Credo che non torneranno a San Benedetto le stesse persone che sono partite e spero che Dio ci aiuti a spremere il succo di questa grandiosa esperienza e a trarne giovamento per tutta la vita. Immaginavo che sarebbe stato utile venire ma non fino a questo punto. Questo paese è un grande paradosso, come dice Chesterton. Da un lato ti verrebbe da aiutare tutti nel modo più veloce possibile, donando pochi soldi a ciascuno; dall'altro la cicatrice che ti lascia la vista della vita di questo popolo brucia troppo e verrebbe voglia di fuggire e dimenticare tutto al più presto. Ma in questo paese vive una famiglia che sta cambiando la società partendo dalle piccole cose e applicando il distributismo, una famiglia di cui noi siamo parte, che ci ha aperto le porte di casa senza pensarci due volte, che ci ha accolto e custodito, che non ha voluto che andassimo a stare negli alberghi degli europei per non mantenere le distanze, che ci ha dato persino i soldi per l'offertorio a messa come mi capita di fare qualche volta con i miei figli. John ci ha tenuto per mano ogni momento e con pazienza e anche molta fatica, per via del programma di lavoro molto intenso, ci ha guidato nel suo mondo, ora sta a noi non abbandonarlo e sostenerlo, ma soprattutto trasmettere (come lui è bravissimo a fare) quello che abbiamo colto della sua grande opera a tutti.

Ciccio

Viaggio in Sierra Leone - Diario di Bordo - 5.

17/09/2023

Questa giornata si chiamerà "Metodo". 

La chiesa di Makeni, dove fu parroco
Mons. Giorgio Biguzzi


Colazione a Kono e via verso Makeni per la messa, il viaggio in macchina è sempre molto interessante perché la nostra curiosità non si placa, vogliamo sapere tutto di quello che riguarda il SLCC e i collaboratori di John. Chiediamo di parlarci dei ragazzi che ieri ci hanno accompagnato in moto per tutta la giornata e anche il giorno precedente. John ce li elenca tutti:

Komba fa il grafico, Alfa, Emmanuel, secondo agronomo, sta imparando e sono otto anni che sta con l'associazione, Samuradavid, agronomo, è con loro da sette anni, Joshua si occupa delle costruzioni, Mohamed, Finda, Meata, che è la supervisor. Kaday è una volontaria, ci ha cucinato, e fa la nutrizionista nei villaggi, con loro da dieci anni. Questi ragazzi praticamente sono parte dei villaggi e si sono uniti all'associazione dopo che il SLCC è andato a fare la proposta di costituire la cooperativa, hanno visto qualcosa di buono e si sono proposti di aiutare ognuno a modo suo. Oggi fanno qualche lavoretto in forma privata personale e il resto del tempo viene dedicato all'associazione, una parte come volontariato, una parte con un piccolo contributo per il lavoro svolto. Sono tutti i giorni a monitorare le cooperative perché ci vivono dentro e pertanto molto del lavoro di supervisione e insegnamento delle tecniche lavorative lo fanno loro. La domanda sorge spontanea: ma John come fa ad essere così determinato e sistematico nel suo lavoro con ogni persona che incontra? Lui ci dice che non c'è una scuola per questo: si osserva, si studia il problema e si affronta non come una ONG, ma nella maniera che insegna la Chiesa Cattolica, educando le persone e avendo la pazienza di delegare ai giovani facendoli sbagliare e sbagliare e sbagliare, così loro faranno esperienza e impareranno dagli errori. Questo è quello che ci insegna anche la nostra compagnia ed è il modo cui Federica e Marco ci hanno cresciuto. La cosa difficile per noi è metterlo in pratica. 
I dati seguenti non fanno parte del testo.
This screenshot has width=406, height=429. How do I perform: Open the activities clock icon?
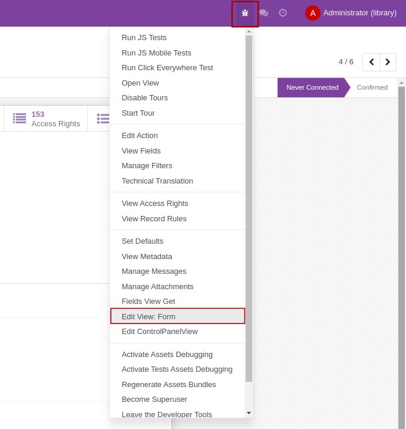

John nel tempo, è divenuto molto conosciuto e ci dice che ha ricevuto un'offerta da un associazione cattolica inglese per trasferirsi in Etiopia e fare questo lavoro e seguire tutte le loro opere alla sua maniera dandogli 10.000 sterline al mese di stipendio e pagandogli tutte le spese per il trasferimento ma John ha detto che la vita di Tamba, di Philip o delle persone dei villaggi vale molto di più di 100.000 sterline l'anno. Andiamo di corsa alla messa delle 10.00 a Makeni particolare.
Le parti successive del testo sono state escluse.